Sunday, December 30, 2012

The bigger picture


By Bill Kraus

Thanks to the Watergate reform defanging of the parties, and the assertiveness of factions everywhere, legislative leaders are now markedly more powerful and markedly more beset than their titles suggest. They are slating, funding and managing campaigns, and herding the cats that make up their feuding caucuses when movements like the tea party unload a not-entirely-welcome caucus within the caucus.

Their mission used to be to get a working, manageable majority so they could fashion things like budgets and legislation, generally, that came from the executive offices or their own members.

What they had to do was craft things that were neither profligate nor penurious and receive the accolades and re-elections which followed from the large majority of voters who want a government that works.

They now have to rise above selecting and electing a bunch of lemmings who will quietly do their bidding. They have to make sure the pipeline is full of people who are more ambitious and rambunctious who have the potential to rise to higher office, even including their own.

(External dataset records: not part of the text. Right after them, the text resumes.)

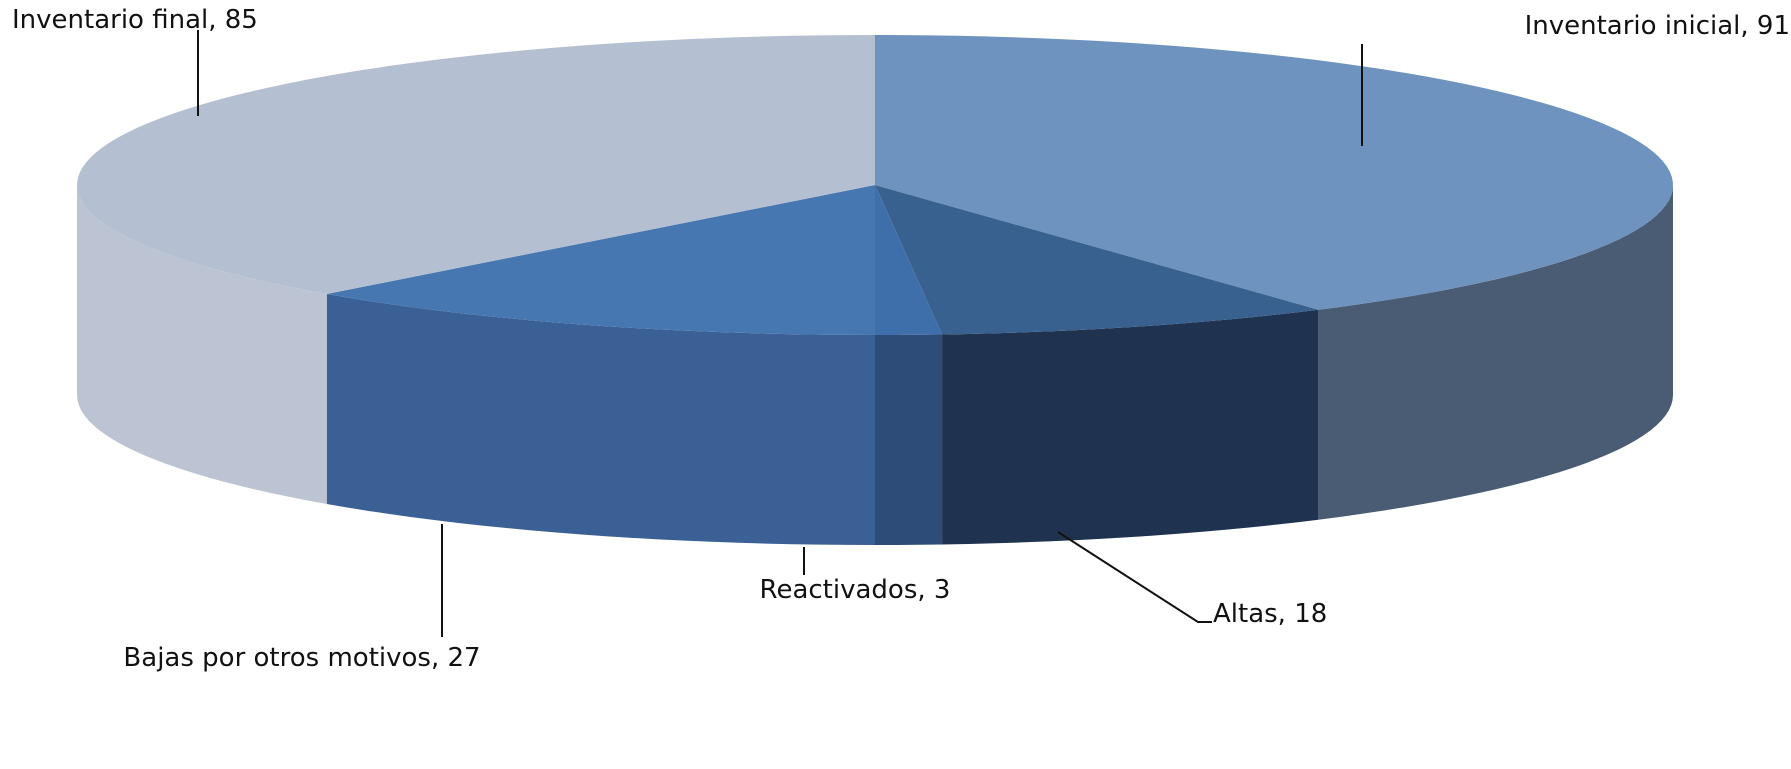 The width and height of the screenshot is (1791, 769). I want to click on side-altas, so click(1130, 427).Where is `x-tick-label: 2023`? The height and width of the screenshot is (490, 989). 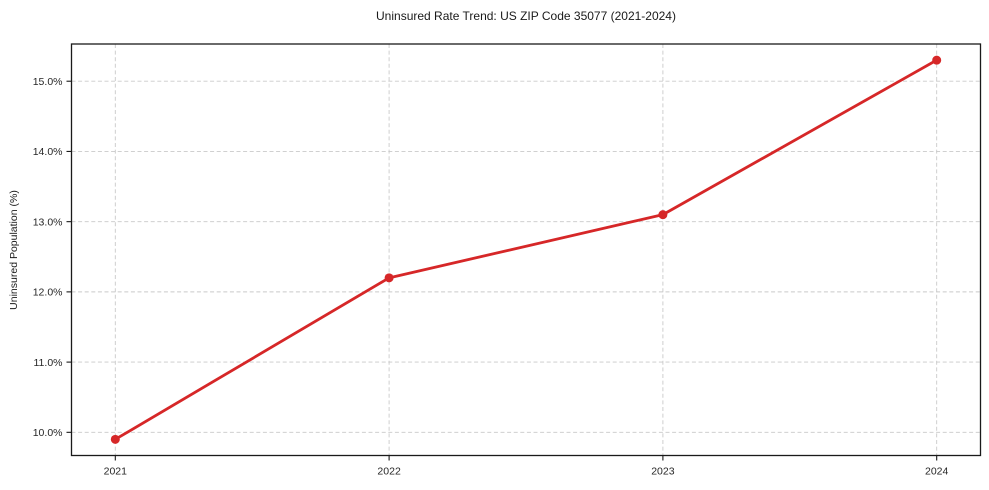 x-tick-label: 2023 is located at coordinates (663, 472).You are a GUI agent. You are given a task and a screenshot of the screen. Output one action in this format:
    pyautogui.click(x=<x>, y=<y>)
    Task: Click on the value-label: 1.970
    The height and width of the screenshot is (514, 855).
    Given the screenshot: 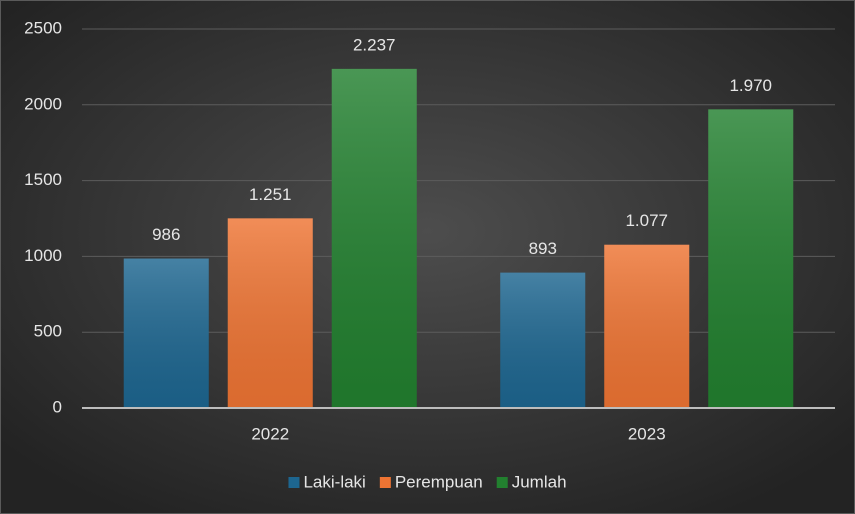 What is the action you would take?
    pyautogui.click(x=750, y=86)
    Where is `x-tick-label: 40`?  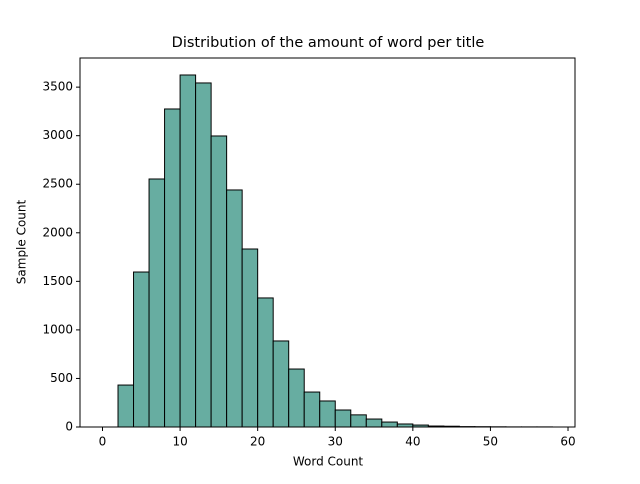 x-tick-label: 40 is located at coordinates (412, 442).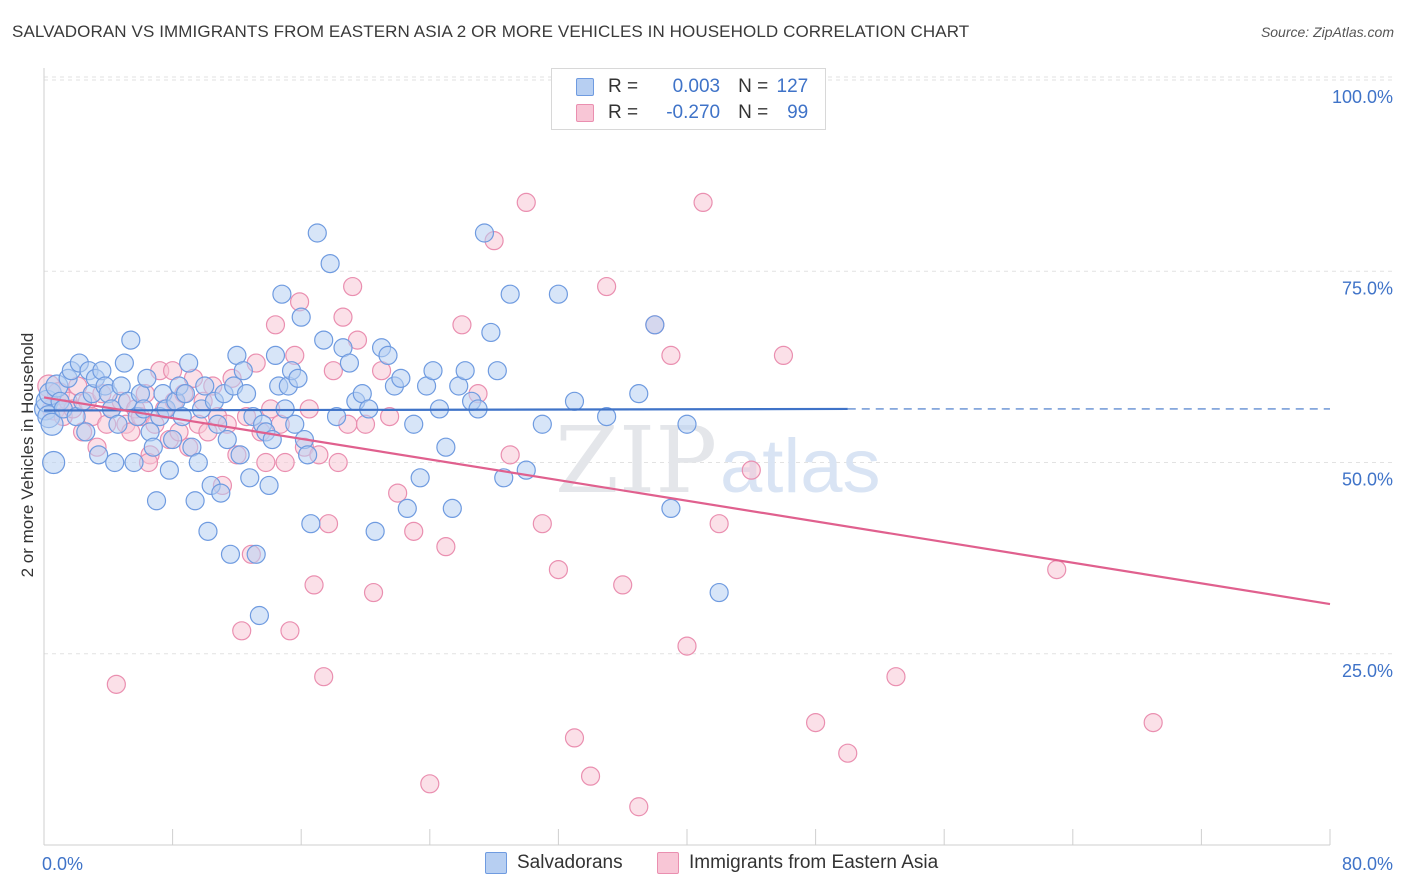 This screenshot has width=1406, height=892. I want to click on y-tick-label: 75.0%, so click(1368, 288).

They also have to pay attention to maintaining a working representative democracy and to protect it from assaults from every direction, the rapacious, scary and affluent interests particularly.

In 1914 George Bernard Shaw warned that the powers that were leading the countries of Europe were pursuing policies and programs that would inevitably lead to war. He was right.

The legislatures and their more empowered leaders today are pursuing policies and programs and creating cultures that will inevitably lead to deadlock and gridlock and ungovernability.

Empty pipelines are just another warning that something may be amiss.

A few decades ago the complaint about the legislatures and their leaders was that they were too ambitious, and, that as the power pyramid narrowed the internecine warfare for the fewer higher offices escalated.

Not long ago there was an open governor’s seat in Wisconsin. None of the incumbent 132 state legislators sought it. This pipeline paucity may not be solely attributable to the decline of the party leaders’ power and the rise of the legislative leaders to a wider role in governance, but it is more than a coincidence.

Dissatisfaction with the way things work will give rise to radical revisions with their own set of shortcomings. Term limits come to mind. If the entrenched, invincible incumbents and their leaders continue to draw mostly scorn and low popularity ratings, meat ax solutions will look better and better to a dissatisfied populace.

The deafness, dumbness, and blindness to the collateral damage of seeking nothing but short-term advantage threatens more than the legislative leaders whose hands are firmly on the levers of power. It extends to the system itself.

In a way, it’s the curse of power. With increased authority comes increased responsibility. Who thought that those elected to lead half of a legislative body would be charged with representing the interests of everybody?

Not me. Not them. But that seems to be the hand that has been dealt.